Für die ambulante Versorgung steht im kommenden Jahr mehr Geld bereit. Foto: AKhodi/stock.adobe.com
Für die ambulante Versorgung steht im kommenden Jahr mehr Geld bereit. Foto: AKhodi/stock.adobe.com

Der erwartete Verhandlungsmarathon fiel in diesem Jahr aus: Kassenärztliche Bundesvereinigung (KBV) und GKV-Spitzenverband hatten sich bereits nach drei Sitzungen auf ein Ergebnis für die Honorarrunde 2019 festgelegt.
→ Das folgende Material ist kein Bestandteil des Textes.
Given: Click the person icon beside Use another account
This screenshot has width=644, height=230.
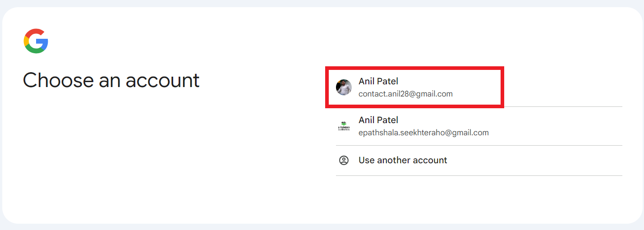Looking at the screenshot, I should point(344,160).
Nach der dritten, siebenstündigen Sitzung einigten sich die Partner der Selbstverwaltung auf einen Anstieg der Honorare für Vertragsärztinnen und -ärzte sowie Psychotherapeutinnen und -therapeuten für das Jahr 2019. Demnach soll der Orientierungswert um 1,58 Prozent steigen. Das bedeutet etwa 550 Millionen Euro mehr in der Versorgung im kommenden Jahr. Vor der ersten Verhandlung lagen Krankenkassen und KBV noch weit auseinander: Der GKV-Spitzenverband hatte 0,2 Prozent angeboten, die KBV hatte eine Steigerung von insgesamt 4,7 Prozent gefordert.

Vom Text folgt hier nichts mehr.